- SELECTION:

Second Edit: I made additional changes by the request of @ArturoMagidin
Third Edit: I shortened my steps per @ArturoMagidin's comments. I figure I could have done the same for the first proof.
- If $x\in f^{-1}(G)\cap f^{-1}(H)$ then $f(x)\in G$ and $f(x)\in H$ therefore $f(x)\in G\cup H$ so $f^{-1}(G\cap H)\subseteq f^{-1}(G)\cap f^{-1}(H)$
- If $x\in f^{-1}(G\cap H)$ then $f(x)\in G\cap H$, hence $f(x)\in G$ and $f(x)\in H$ which means $x\in f^{-1}(G)$ and $x\in f^{-1}(H)$. Hence, $f^{-1}(G\cap H) \supseteq f^{-1}(G)\cap f^{-1}(H)$
- From 1. and 2. we state that $f^{-1}(G\cap H)\subseteq f^{-1}(G)\cap f^{-1}(H)$
I am not satisfied with step 5.? How do we show $\require{enclose} \enclose{horizontalstrike}{f^{-1}(G\cap H)\supseteq f^{-1}(G)\cap f^{-1}(H)}$?
Is this correct? EDIT: According to @ArtudoMagdin, it is still wrong. What is the full solution for this proof?
Your proof is not complete, and it is also rather confusing. You are trying to prove $f^{-1}(G\cup H)=f^{-1}(G)\cup f^{-1}(H)$, and you start by saying “We know that $f(x)\in G$.”
Wait a second! What is $x$? Where did it come from? What are you trying to prove here? I don’t know who $x$ is, so I certainly do not know what happens to $x$ under $f$.
Same thing with the second proof.
You really need to be more intentional. It appears you are trying to prove the equality by double inclusion. Fine. So then start with an element of one side. So, “We want to show that $f^{-1}(G)\cup f^{-1}(H)\subseteq f^{-1}(G\cup H)$ first. To that end, let $x\in f^{-1}(G)$. Then $f(x)\in G\subseteq G\cup H$, so $x\in f^{-1}(G\cup H)$. Therefore, we have $f^{-1}(G)\subseteq f^{-1}(G\cup H)$.” Then you do the same thing with $x\in f^{-1}(H)$. Then you want to argue this shows $f^{-1}(G)\cup f^{-1}(H)\subseteq f^{-1}(G\cup H)$.
But at this point you have not proven equality. You have only proven one inclusion. So you are not done. Now you must show that if $x\in f^{-1}(G\cup H)$, then it must be the case that $x\in f^{-1}(G)\cup f^{-1}(H)$. And you have not done so.

- WHAT IS ASKED:
1) Revise the part of the entries that opens with the line containing "Click the Sales Navigator Limit column header" and closes with the last line of the entries, changing "settings sidebar" to "preferences sidebar" and leaving everything else as it is.
2) Continue the forum thread about proving preimage set identities from the point where it stops.

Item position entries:
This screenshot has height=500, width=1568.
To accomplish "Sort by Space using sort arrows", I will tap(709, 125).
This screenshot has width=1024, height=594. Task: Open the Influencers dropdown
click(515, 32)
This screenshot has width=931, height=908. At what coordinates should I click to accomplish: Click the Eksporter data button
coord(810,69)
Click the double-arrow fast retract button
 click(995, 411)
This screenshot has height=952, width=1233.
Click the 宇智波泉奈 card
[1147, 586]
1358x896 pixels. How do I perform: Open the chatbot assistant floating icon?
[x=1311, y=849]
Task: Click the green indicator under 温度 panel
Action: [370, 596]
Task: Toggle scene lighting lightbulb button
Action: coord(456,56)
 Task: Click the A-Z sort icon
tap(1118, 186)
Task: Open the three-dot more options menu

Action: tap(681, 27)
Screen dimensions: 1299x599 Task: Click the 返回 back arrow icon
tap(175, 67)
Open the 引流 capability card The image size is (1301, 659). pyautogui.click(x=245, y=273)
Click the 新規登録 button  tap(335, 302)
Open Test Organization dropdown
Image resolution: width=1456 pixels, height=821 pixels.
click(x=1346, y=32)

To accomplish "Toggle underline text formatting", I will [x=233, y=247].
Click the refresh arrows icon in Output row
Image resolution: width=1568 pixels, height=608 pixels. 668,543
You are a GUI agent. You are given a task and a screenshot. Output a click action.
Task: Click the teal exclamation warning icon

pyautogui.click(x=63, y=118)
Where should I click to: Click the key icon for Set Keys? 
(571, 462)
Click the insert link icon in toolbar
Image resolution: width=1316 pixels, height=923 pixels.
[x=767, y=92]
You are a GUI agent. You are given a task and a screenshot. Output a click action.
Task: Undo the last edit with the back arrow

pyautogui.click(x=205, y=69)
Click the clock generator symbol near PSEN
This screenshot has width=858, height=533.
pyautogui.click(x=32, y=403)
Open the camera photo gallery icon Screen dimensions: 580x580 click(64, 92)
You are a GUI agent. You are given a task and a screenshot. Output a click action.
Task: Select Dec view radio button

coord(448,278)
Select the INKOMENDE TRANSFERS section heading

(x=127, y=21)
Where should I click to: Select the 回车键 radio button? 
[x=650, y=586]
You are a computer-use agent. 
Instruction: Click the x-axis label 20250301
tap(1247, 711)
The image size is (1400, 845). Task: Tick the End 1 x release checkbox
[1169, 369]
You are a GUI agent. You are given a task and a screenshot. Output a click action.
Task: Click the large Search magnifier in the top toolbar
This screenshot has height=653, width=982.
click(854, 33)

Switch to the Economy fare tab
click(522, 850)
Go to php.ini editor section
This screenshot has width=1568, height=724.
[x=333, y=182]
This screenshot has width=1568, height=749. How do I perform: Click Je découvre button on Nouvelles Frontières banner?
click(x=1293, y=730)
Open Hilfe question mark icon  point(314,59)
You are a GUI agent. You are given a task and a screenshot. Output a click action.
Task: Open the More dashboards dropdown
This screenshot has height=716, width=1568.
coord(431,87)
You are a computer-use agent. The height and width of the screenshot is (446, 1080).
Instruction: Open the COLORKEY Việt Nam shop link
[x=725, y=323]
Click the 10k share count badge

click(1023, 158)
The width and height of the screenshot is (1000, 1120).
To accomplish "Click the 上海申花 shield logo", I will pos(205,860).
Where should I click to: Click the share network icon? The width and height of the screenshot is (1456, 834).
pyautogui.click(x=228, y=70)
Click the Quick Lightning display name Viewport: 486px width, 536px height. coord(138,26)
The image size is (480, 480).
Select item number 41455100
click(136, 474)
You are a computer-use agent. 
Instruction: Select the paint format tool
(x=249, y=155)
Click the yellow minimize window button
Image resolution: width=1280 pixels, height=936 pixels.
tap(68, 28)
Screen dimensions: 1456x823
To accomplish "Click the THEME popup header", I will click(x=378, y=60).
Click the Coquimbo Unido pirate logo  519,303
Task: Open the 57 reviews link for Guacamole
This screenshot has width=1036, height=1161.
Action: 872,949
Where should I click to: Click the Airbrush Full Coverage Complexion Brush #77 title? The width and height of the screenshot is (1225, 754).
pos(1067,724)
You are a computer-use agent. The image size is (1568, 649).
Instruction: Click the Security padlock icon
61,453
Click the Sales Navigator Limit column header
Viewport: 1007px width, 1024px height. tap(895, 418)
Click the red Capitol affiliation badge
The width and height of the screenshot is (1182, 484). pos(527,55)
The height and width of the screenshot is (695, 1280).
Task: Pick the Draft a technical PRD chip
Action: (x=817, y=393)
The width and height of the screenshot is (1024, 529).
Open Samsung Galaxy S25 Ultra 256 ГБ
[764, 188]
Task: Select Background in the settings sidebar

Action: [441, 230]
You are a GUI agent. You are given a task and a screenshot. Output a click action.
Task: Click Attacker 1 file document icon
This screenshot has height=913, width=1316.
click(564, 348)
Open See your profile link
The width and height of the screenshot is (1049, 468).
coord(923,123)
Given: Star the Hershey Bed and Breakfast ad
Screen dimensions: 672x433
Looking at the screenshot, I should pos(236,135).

- FINAL RESULTS:
1)
Click the Sales Navigator Limit column header
Viewport: 1007px width, 1024px height. tap(895, 418)
Click the red Capitol affiliation badge
The width and height of the screenshot is (1182, 484). pos(527,55)
The height and width of the screenshot is (695, 1280).
Task: Pick the Draft a technical PRD chip
Action: (x=817, y=393)
The width and height of the screenshot is (1024, 529).
Open Samsung Galaxy S25 Ultra 256 ГБ
[764, 188]
Task: Select Background in the preferences sidebar

Action: [441, 230]
You are a GUI agent. You are given a task and a screenshot. Output a click action.
Task: Click Attacker 1 file document icon
This screenshot has height=913, width=1316.
click(564, 348)
Open See your profile link
The width and height of the screenshot is (1049, 468).
coord(923,123)
Given: Star the Hershey Bed and Breakfast ad
Screen dimensions: 672x433
Looking at the screenshot, I should pos(236,135).

2)
Similar problems occur with your argument so far for the second part. Not only do you apparently start in the middle of the argument, you are comparing the wrong things.
For the second part, let us first show that $f^{-1}(G\cap H)\subseteq f^{-1}(G)\cap f^{-1}(H)$. Let $x\in f^{-1}(G\cap H)$. Then $f(x)\in G\cap H\subseteq G$, so $x\in f^{-1}(G)$.
Now you should be able to show that we also have $x\in f^{-1}(H)$. Then you want to argue this shows $x\in f^{-1}(G)\cap f^{-1}(H)$. This will show one inclusion. Not equality (yet).
So then you want to take $x\in f^{-1}(G)\cap f^{-1}(H)$, and show it lies in $f^{-1}(G\cap H)$. Well, $f(x)\in G$ because $x\in f^{-1}(G)$; and $f(x)\in H$ because....
... and finish it off.
Added (May 13, 15:35 CDT)
A proof of the second part proceeds along the same lines.
To prove that $f^{-1}(G\cap H)\subseteq f^{-1}(G)\cap f^{-1}(H)$, let $x\in f^{-1}(G\cap H)$. Then $f(x)\in G\cap H$, hence $f(x)\in G$ and $f(x)\in H$. This means that $x\in f^{-1}(G)$, and $x\in f^{-1}(H)$, and therefore that $x\in f^{-1}(G)\cap f^{-1}(H)$, proving the inclusion.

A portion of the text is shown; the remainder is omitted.